Now that we have gotten the data it is time to move on to the next step. The data that we have right now is somewhat messy, and not quite ready for analysis.
There are several issues here that needs to be addressed, and that is what comprises the second step, P – Prepare the data.
In this particular case, the export has carried a period as a place holder, which makes Excel recognize this number as text. This is not useful at all, and we should convert this to a usable form. A basic “search and replace” will do in this case, where we highlight columns D and e and search for “.” to replace it with a blank. This will make Excel realize the error of its ways, and read the data as numbers.
Next, we should use the built in table function in Excel to make this collection of data into a table. Simply highlight a cell in the table and hit Ctrl + L and you should have a table. In my particular case there were no column names in the data set, so I am going to give each column its own identifying name to help ease the process.
This now looks a lot better, but there are still a few more things we need to take care of. Since we want to make a budget of our expenses, we need to make sure we record what our expenses are and also divide them into different types of expenses. For starters, let us divide expenses into three different categories; fixed, variable and savings. Yes, savings count as an expense, because it is removed from your spending account. So let us create an additional column which we will call “Type”, and manually record the type of spending we have. To save time, let us use “F” for fixed, “V” for variable and “S” for savings. Additionally, we should use “I” to denote income, so that all rows have their designated letter.
Note: Money transferred from your savings account to your spending account should be labeled “S” and not “I”, since this is essentially a negative saving for that month.

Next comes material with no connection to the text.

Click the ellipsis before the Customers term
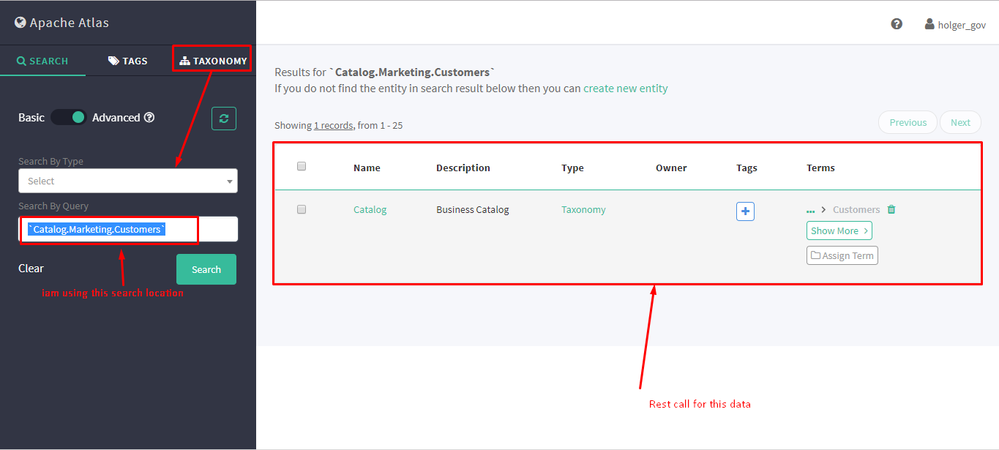Image resolution: width=999 pixels, height=450 pixels. 811,210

And this basically concludes the steps needed to properly prepare the data. However, this data could be further prepared – or serve as the basis for a further in-depth analysis later – by adding another column called “category” where we could specify what the spending was on (power, mortgage, food, vacation etc.) This is particularly useful for companies, and I would highly recommend it. For our current purposes though, just adding the type will suffice. We have now prepared the data and are on the cusp of actually analyzing it.